*** Begin section ***

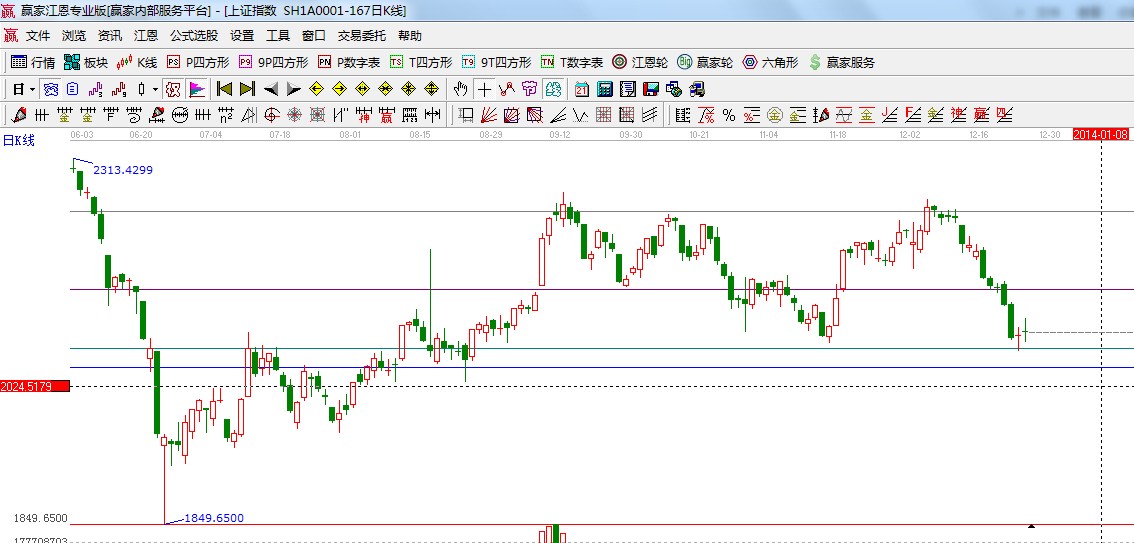Open the 交易委托 menu
Viewport: 1134px width, 543px height.
(361, 35)
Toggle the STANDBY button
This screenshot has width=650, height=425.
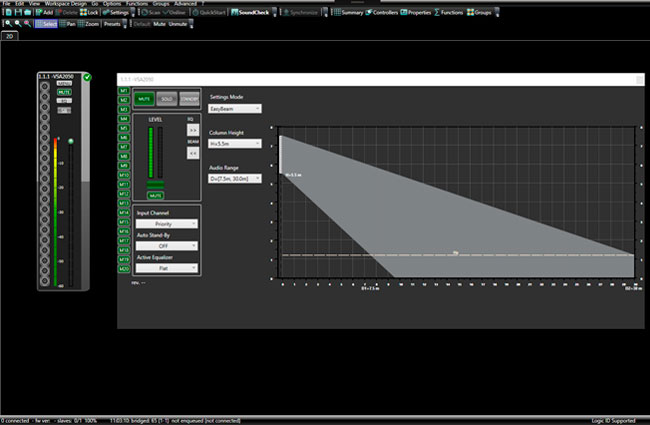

*** End section ***

▶ _What you should do_
In the records above, locate the line containing "Toggle the STANDBY button", then copy exactly that line and every line after it through the end, omitting pictures.

▶ _Written solution_
Toggle the STANDBY button
This screenshot has width=650, height=425.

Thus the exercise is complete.